Mikolajczyk, K.; Szymczak-Kulus, K.; Bereznicka, A.; Kaczmarek, R.; Sobala, L. F.; Jakubiak-Augustyn, A.; Czerwinski, M.

Glycosylation of proteins can impact their folding, stability, trafficking and enzymatic activity. Human Gb3/CD77 synthase (1,4-galactosyltransferase, A4galt) has two occupied N-glycosylation sites. Previously, we demonstrated that the activity of recombinant enzyme relies on its N-glycosylation. In this study, we produced soluble recombinant catalytic domain of human Gb3/CD77 synthase in two expression hosts known for different glycosylation pattern: Trichoplusia ni insect cells (High Five) and human embryonic kidney cells (EXPI293F). The High Five cells generate short oligomannose structures, while the EXPI293F cells synthesize complex type glycans.

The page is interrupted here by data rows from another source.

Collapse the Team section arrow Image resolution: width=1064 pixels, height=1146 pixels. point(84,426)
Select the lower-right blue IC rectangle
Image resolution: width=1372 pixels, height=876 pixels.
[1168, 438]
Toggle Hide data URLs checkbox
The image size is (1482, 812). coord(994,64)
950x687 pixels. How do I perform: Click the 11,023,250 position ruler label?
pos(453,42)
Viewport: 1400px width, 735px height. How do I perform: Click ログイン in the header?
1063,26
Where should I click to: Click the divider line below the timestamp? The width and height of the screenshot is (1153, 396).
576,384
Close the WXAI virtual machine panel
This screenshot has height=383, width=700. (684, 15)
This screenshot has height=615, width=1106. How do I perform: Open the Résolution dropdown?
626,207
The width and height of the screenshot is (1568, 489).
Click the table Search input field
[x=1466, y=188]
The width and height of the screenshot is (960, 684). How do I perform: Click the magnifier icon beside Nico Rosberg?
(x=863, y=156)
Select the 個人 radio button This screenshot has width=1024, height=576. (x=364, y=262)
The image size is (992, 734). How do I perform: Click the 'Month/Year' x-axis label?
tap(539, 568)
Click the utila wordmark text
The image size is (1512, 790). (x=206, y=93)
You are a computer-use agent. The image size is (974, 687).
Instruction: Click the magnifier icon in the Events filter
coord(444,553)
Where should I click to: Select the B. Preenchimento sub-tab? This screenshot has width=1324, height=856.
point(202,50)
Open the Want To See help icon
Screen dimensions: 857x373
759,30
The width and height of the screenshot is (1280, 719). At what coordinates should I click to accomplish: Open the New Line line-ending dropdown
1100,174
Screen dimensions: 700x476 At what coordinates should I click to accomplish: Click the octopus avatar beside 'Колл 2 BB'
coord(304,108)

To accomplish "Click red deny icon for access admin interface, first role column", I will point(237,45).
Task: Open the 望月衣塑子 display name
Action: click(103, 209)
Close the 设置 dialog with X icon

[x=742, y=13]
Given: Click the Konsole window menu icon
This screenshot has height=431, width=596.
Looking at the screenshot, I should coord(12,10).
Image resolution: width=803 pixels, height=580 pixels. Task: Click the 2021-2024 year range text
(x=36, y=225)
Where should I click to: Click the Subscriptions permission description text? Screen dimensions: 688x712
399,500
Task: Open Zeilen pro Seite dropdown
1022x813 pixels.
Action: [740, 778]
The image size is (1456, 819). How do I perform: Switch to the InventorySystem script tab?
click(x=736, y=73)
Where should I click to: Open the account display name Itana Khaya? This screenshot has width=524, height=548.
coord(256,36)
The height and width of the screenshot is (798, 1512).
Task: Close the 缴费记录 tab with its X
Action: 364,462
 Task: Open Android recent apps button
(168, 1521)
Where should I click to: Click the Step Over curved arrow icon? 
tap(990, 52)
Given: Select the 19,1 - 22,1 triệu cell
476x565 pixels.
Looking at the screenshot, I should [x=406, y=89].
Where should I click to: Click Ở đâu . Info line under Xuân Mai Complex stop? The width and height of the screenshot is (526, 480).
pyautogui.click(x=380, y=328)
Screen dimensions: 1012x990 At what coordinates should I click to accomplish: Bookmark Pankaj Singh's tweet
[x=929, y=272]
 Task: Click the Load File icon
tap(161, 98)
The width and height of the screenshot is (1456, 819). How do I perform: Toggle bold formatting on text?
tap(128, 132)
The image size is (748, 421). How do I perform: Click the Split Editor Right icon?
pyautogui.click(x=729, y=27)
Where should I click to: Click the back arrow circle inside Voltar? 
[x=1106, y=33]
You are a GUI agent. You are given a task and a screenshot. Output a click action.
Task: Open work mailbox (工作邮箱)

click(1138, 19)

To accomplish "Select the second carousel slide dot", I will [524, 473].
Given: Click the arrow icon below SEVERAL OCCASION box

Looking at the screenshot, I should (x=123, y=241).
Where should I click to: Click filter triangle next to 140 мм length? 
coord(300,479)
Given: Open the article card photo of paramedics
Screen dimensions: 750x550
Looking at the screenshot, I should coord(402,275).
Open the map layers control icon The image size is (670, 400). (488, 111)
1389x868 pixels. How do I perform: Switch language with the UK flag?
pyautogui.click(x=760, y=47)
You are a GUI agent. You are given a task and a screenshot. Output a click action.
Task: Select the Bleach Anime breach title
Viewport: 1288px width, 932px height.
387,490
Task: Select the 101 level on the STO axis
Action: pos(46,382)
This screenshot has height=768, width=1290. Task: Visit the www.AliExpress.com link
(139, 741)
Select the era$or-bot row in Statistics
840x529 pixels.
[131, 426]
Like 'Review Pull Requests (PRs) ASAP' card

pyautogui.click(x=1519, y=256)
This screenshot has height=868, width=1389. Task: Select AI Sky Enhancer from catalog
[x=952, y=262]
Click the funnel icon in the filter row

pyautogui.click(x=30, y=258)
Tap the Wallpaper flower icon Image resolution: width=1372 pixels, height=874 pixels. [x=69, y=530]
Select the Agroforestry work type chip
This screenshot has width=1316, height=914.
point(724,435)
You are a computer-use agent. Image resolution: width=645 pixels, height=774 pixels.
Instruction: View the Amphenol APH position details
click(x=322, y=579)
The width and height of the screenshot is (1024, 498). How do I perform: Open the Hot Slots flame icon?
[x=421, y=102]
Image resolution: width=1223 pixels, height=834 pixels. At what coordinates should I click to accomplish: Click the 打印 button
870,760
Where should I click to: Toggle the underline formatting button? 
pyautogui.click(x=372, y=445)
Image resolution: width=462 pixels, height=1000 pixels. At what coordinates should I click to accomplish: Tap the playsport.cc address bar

We evaluated the activity of High Five-derived and EXPI293F-derived enzymes, characterized the structures of their N-glycans and showed that High Five cells provide a higher amount and activity of the enzyme. Moreover, we used the EXPI293F cells to evaluate the N- and C-terminal location of the 6xHis-tag and found that only the N-terminally tagged EXPI293F-derived enzyme demonstrated activity. In contrast, the enzyme produced in High Five cells was active despite carrying a C-terminal tag. These findings highlight the role of glycosylation pattern and tag position in the activity of human recombinant glycosyltransferase produced in different hosts.